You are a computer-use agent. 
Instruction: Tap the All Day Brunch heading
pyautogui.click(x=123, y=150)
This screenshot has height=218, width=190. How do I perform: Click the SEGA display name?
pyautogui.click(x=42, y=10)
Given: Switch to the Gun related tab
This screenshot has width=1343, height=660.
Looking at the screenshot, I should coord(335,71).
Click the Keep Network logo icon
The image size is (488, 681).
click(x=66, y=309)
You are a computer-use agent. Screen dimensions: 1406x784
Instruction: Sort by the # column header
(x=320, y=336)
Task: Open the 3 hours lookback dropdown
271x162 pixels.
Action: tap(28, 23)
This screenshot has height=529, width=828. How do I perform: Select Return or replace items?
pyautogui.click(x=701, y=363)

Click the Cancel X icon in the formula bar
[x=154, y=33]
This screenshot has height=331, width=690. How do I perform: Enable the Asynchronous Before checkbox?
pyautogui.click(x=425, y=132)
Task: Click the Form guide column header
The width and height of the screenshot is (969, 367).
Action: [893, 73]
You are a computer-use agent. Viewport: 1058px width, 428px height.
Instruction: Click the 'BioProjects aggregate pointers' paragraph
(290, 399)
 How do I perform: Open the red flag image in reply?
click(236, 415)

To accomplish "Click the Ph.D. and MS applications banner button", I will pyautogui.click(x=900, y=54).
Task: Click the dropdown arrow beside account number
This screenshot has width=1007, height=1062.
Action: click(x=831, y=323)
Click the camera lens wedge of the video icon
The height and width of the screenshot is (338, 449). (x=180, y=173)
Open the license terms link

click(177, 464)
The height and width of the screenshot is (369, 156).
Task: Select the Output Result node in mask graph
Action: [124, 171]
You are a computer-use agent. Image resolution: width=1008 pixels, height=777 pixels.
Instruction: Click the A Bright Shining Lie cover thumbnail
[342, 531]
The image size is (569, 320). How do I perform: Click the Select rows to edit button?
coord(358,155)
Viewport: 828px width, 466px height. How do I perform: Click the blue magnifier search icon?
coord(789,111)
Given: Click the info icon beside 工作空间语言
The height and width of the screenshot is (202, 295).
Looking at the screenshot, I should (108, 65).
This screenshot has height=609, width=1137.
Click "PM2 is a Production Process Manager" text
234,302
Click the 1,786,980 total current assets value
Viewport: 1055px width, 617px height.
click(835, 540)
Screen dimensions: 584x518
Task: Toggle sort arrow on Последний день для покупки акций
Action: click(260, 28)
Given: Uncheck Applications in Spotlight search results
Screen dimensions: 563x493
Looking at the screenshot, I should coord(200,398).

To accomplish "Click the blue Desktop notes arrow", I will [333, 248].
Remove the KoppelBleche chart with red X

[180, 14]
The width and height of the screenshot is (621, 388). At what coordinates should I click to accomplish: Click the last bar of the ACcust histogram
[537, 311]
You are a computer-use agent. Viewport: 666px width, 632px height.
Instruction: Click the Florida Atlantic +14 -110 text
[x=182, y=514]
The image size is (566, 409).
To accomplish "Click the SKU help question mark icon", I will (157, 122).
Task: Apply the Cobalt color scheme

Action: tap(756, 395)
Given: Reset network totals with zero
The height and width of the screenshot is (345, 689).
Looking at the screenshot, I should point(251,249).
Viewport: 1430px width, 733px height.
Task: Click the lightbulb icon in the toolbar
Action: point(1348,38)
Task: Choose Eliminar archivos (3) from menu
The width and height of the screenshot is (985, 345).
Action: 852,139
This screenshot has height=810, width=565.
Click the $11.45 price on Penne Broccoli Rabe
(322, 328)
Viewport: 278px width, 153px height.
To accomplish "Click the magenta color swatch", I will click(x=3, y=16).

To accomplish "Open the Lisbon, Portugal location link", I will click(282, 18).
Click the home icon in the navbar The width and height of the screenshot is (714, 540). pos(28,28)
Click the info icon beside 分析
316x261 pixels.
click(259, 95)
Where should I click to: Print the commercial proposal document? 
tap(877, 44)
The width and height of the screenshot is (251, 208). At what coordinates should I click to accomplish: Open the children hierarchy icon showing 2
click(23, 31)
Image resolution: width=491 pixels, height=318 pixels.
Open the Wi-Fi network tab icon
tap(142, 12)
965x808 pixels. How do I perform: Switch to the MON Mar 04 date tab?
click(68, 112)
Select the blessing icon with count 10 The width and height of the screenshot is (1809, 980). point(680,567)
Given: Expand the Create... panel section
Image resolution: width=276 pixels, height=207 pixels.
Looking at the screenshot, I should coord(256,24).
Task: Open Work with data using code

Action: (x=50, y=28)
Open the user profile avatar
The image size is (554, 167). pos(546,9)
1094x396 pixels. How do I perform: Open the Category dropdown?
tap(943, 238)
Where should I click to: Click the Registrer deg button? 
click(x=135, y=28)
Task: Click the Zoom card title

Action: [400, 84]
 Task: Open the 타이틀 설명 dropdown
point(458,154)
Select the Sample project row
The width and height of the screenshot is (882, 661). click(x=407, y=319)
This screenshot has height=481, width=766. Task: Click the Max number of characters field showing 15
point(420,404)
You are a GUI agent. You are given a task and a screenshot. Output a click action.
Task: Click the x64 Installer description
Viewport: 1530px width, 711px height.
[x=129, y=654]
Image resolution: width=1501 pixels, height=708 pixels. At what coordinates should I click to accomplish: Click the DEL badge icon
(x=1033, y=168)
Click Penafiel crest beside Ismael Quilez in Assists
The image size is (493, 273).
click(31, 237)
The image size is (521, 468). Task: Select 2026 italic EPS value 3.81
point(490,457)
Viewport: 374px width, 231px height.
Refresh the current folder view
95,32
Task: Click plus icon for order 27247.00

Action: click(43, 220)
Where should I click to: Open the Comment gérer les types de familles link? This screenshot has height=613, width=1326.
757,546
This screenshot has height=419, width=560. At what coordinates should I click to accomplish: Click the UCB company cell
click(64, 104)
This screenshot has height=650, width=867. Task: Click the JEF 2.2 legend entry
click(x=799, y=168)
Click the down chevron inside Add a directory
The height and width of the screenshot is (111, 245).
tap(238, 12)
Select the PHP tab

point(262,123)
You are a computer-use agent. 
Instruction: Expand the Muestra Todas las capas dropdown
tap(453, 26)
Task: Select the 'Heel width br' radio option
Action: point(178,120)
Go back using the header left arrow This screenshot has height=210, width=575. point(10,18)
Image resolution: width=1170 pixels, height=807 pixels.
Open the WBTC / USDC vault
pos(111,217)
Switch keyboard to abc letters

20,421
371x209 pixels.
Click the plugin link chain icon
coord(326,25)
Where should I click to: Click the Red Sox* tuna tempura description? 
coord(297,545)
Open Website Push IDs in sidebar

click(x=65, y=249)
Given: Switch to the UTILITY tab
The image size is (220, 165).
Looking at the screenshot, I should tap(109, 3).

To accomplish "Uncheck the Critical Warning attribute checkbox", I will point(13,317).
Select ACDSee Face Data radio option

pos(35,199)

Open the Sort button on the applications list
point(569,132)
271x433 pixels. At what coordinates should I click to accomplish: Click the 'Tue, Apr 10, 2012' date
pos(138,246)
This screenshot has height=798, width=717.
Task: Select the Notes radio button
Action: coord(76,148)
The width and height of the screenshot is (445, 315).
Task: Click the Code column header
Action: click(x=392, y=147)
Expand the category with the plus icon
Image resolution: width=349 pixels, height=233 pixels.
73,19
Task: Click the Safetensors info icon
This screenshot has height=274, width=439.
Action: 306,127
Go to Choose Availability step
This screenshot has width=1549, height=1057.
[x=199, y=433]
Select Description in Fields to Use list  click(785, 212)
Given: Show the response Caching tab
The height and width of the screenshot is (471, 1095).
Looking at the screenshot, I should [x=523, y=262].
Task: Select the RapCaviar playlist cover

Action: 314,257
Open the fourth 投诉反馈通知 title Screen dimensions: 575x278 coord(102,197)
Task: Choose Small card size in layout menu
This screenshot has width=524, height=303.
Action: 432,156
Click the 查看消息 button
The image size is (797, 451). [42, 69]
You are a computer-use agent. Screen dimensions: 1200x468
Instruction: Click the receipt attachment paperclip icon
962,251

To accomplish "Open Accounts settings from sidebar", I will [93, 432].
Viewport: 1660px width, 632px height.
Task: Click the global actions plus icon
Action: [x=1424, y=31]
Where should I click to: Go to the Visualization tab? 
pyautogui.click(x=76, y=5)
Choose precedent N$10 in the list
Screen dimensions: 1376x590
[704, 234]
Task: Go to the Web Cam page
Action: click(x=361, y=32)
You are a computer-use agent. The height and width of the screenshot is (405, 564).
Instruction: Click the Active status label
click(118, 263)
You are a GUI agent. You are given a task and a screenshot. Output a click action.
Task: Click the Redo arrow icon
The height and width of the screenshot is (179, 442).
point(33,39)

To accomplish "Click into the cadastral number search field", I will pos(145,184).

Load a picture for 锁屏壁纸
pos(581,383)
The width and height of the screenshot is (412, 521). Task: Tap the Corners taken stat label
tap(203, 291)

···

= ACTION ITEM =
The entries above hold a line with "Instruction: Click the 'BioProjects" and a later line with "Click the 1,786,980". Write out exactly those lines and all lines between, nothing more.

= RESPONSE =
Instruction: Click the 'BioProjects aggregate pointers' paragraph
(290, 399)
 How do I perform: Open the red flag image in reply?
click(236, 415)

To accomplish "Click the Ph.D. and MS applications banner button", I will pyautogui.click(x=900, y=54).
Task: Click the dropdown arrow beside account number
This screenshot has width=1007, height=1062.
Action: click(x=831, y=323)
Click the camera lens wedge of the video icon
The height and width of the screenshot is (338, 449). (x=180, y=173)
Open the license terms link

click(177, 464)
The height and width of the screenshot is (369, 156).
Task: Select the Output Result node in mask graph
Action: [124, 171]
You are a computer-use agent. Image resolution: width=1008 pixels, height=777 pixels.
Instruction: Click the A Bright Shining Lie cover thumbnail
[342, 531]
The image size is (569, 320). How do I perform: Click the Select rows to edit button?
coord(358,155)
Viewport: 828px width, 466px height. How do I perform: Click the blue magnifier search icon?
coord(789,111)
Given: Click the info icon beside 工作空间语言
The height and width of the screenshot is (202, 295).
Looking at the screenshot, I should (108, 65).
This screenshot has height=609, width=1137.
Click "PM2 is a Production Process Manager" text
234,302
Click the 1,786,980 total current assets value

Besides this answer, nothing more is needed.